De Tocqueville believed Americans were committed to the common good because of a belief in what he called “self-interest rightly understood.”[9] He thought the success of the American democracy was deeply rooted in religious values that tempered the pursuit of individual self-interests. He wrote: “It is held as truth that man serves himself in serving his fellow-creatures, and that his private interest is to do good… They boldly aver that such sacrifices are as necessary to him who imposes them upon himself as to him for whose sake they are made.” Early Americans did not deny the right of everyone to pursue his or her self-interest, “but they endeavored to prove that it is in the interest of every man to be virtuous.” They understood that it was in their self-interest to temper their right to “do as they damn well pleased” with virtue. Obviously, the dominant culture of America has changed, and our democracy is suffering the consequences.

 

De Tocqueville was generally in favor of the expansion of rights, particularly voting rights. However, I suspect he would have opposed any attempt to expand rights in the absence of the consent of the majority. We have no consensus in America today supporting rights to education, health care, food, or housing. Minimal government programs to meet such needs tend to be labeled as social services or “welfare” and are treated as discretionary spending in government budgets. Even “entitlement programs” such as Social Security and Medicare are under continuing attacks as being unaffordable – not as rights to be protected but as unearned government benefits. Assistance for the less able or less fortunate is treated as discretionary acts of charity—whether privately or publicly funded.

 

Americans seem to have an irrational fear that ensuring economic rights would mean economic equality—there would be no reward or incentive for those who work hard and earn more. However, securing rights to basic economic necessities for all would not preclude anyone from earning and accumulating far more than necessary to meet their basic needs. The Declaration of Independence was not written by socialists or communists. A vastly disproportionate distribution of income and wealth is a clear indicator of disproportionate economic opportunity, but economic rights does not suggest equal wealth or income. Opportunities to become wealthy would not be significantly constrained if people in the U.S. consented to ensure the economic rights of all.

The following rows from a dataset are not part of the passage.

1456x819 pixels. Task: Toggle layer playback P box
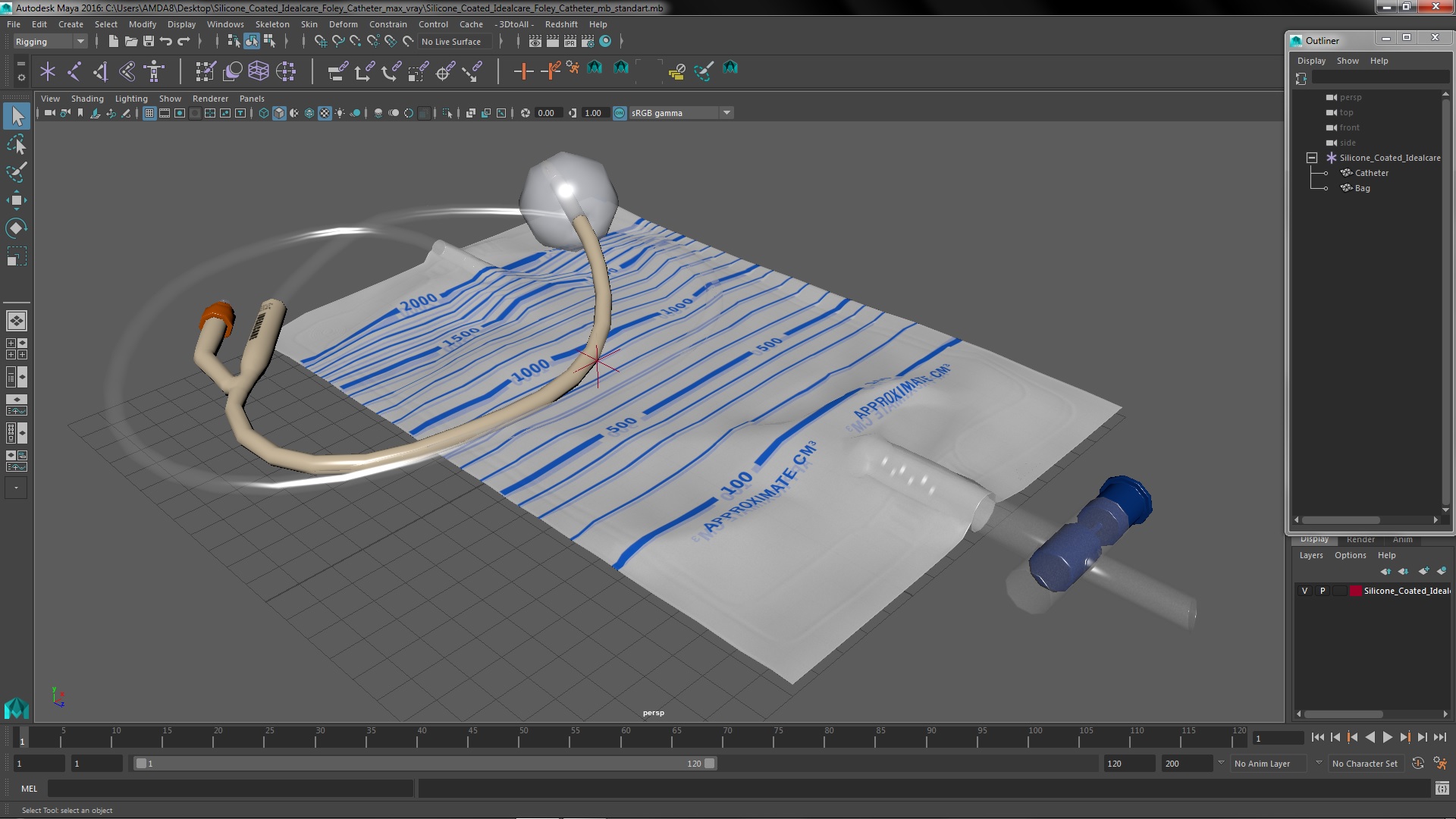pyautogui.click(x=1323, y=591)
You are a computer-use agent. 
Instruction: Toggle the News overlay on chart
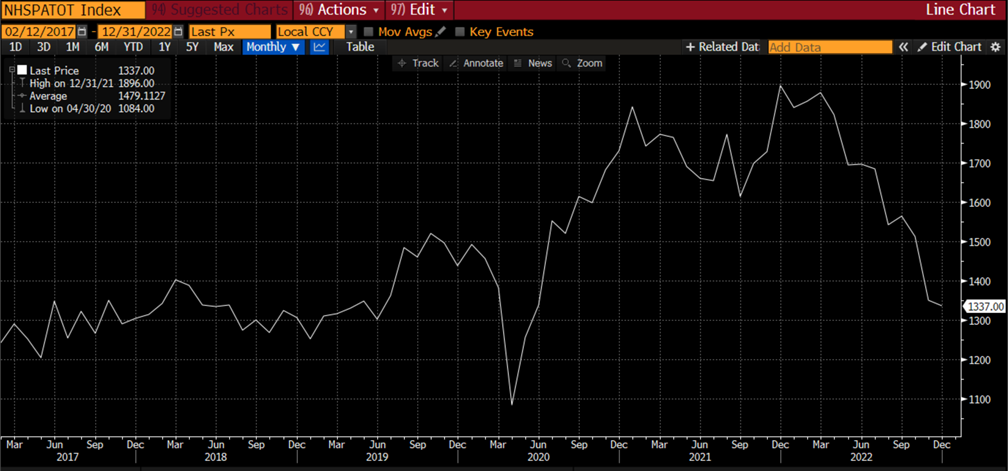coord(532,63)
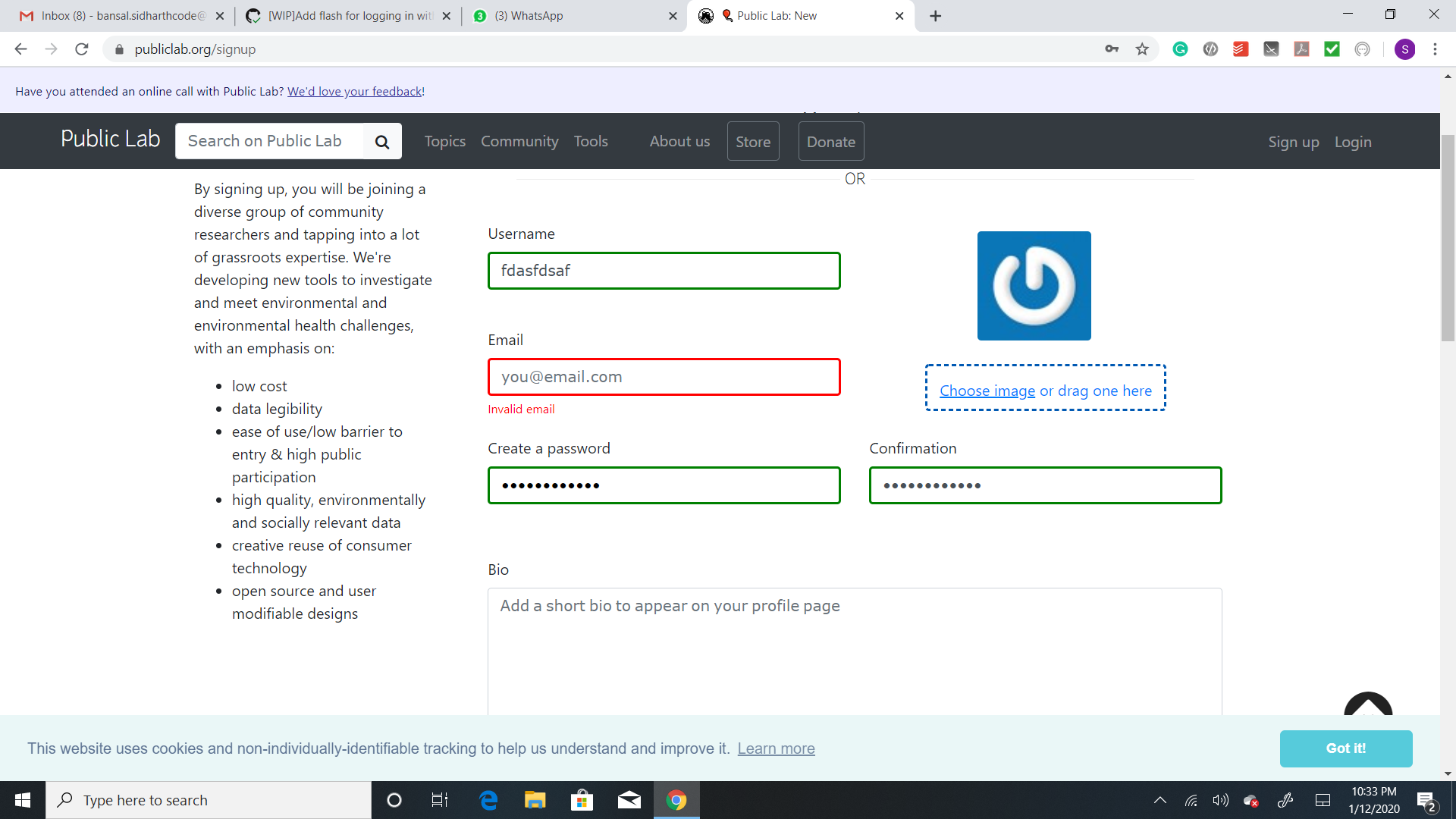Viewport: 1456px width, 819px height.
Task: Click the search magnifier on Public Lab
Action: pos(382,141)
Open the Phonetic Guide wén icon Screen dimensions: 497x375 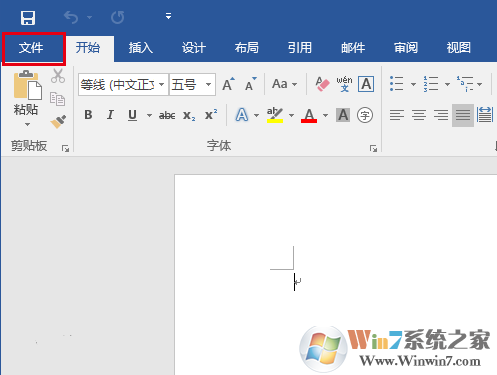tap(344, 84)
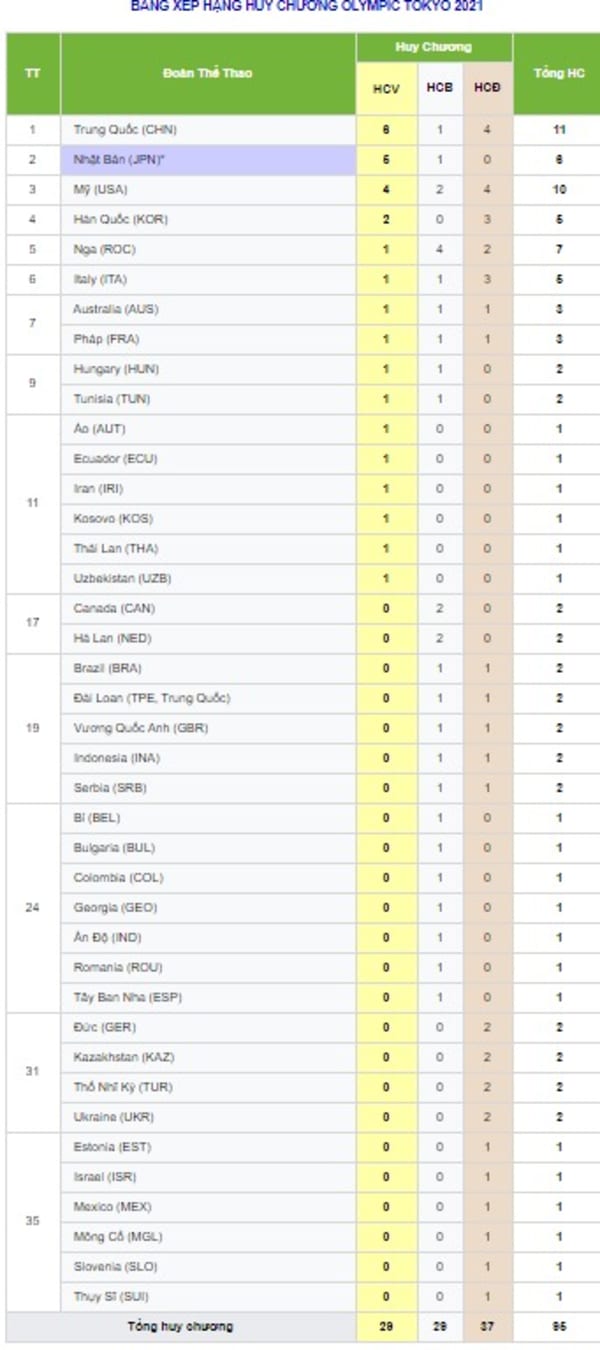Click the HCB silver column header
600x1350 pixels.
(440, 88)
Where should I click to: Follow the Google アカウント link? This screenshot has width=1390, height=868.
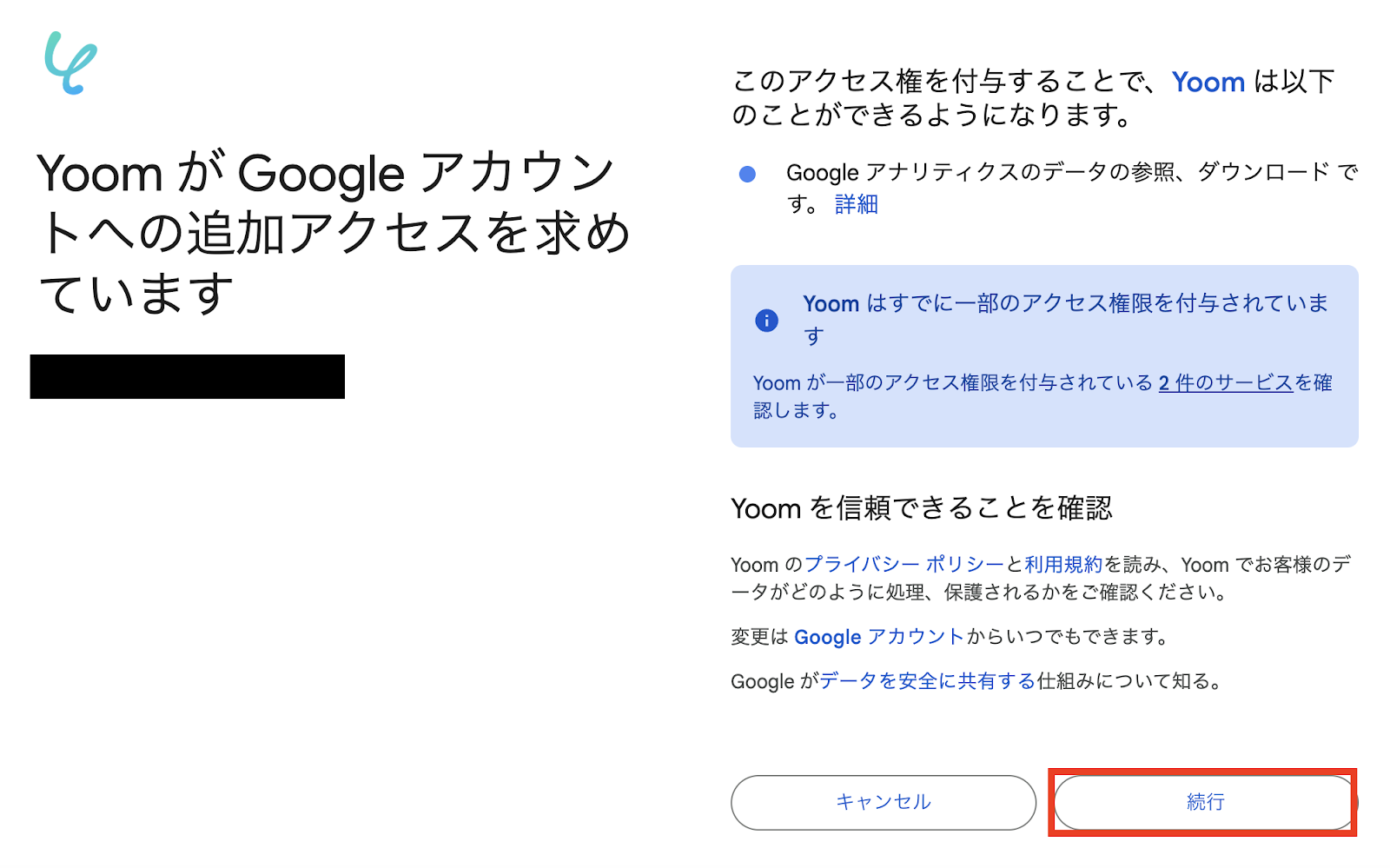[x=878, y=637]
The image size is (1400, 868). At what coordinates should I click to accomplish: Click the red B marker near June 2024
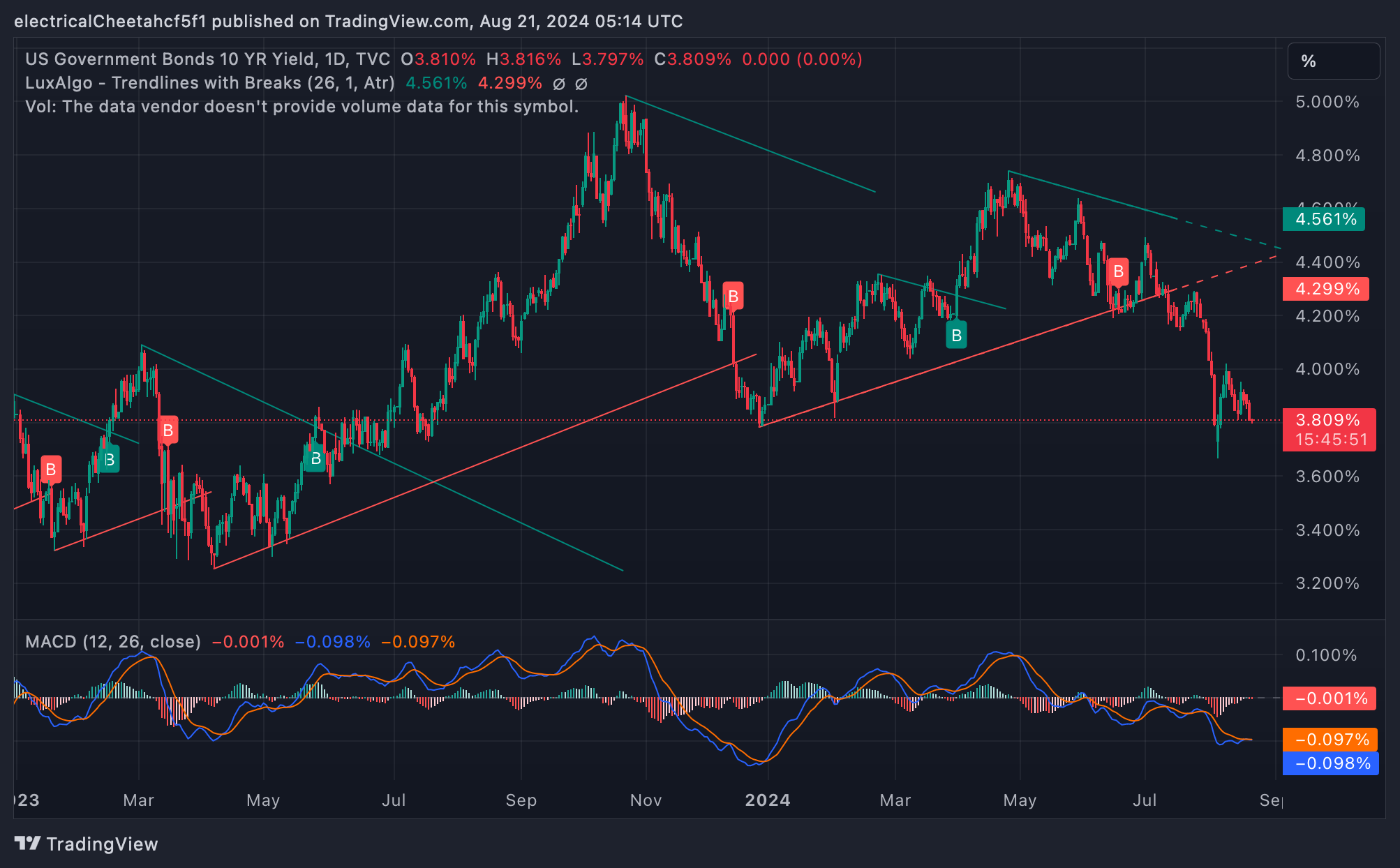point(1118,272)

Adam Smith wrote in his 1776 classic, Wealth of Nations, “improvement in the circumstances of the lower ranks” should never be regarded as “an inconvenience to the society… what improves the circumstances of the greater part can never be regarded as an inconvenience to the whole.”[10]

 

The richest 1% of the people in the U.S. currently own nearly half of the nation’s wealth and the richest 10% own more than 75%--while the bottom 50% own less than 1%. Even the poorest among the top 10% are millionaires.[11] The wealthiest among us would barely notice the cost of ensuring the basic economic rights of all. Even those in the American middle class have more than they actually need for the pursuit of happiness. Meeting the basic economic needs of all would remove any justification for a continuing sense of economic injustice—other than pure jealousy. The economic rights of all would have been secured, and we could begin bridging the great social and political divide.

 

Our differences regarding economic equity and justice are far more about ethics than economics. I dwell on economics here only because I am an economist. In fact, all of the major issues that divide us as a nation are issues rooted in conflicting moral and ethical values. The wounds that divide us cannot be healed unless the American people can find a new consensus regarding a common set of moral and ethical principles to guide us into the future.

 

A consensus doesn’t mean that we must all agree completely, only that a supermajority of us agrees to be guided by a specific set of shared ethical values rather than remain a deeply divided, dysfunctional nation. As long as we insist on giving our individual, narrowly defined individual self-interest priority over the basic needs and human rights of others, we will remain a deeply divided nation. To heal the great divide, we must return to the early American understanding of “self-interest rightly understood.”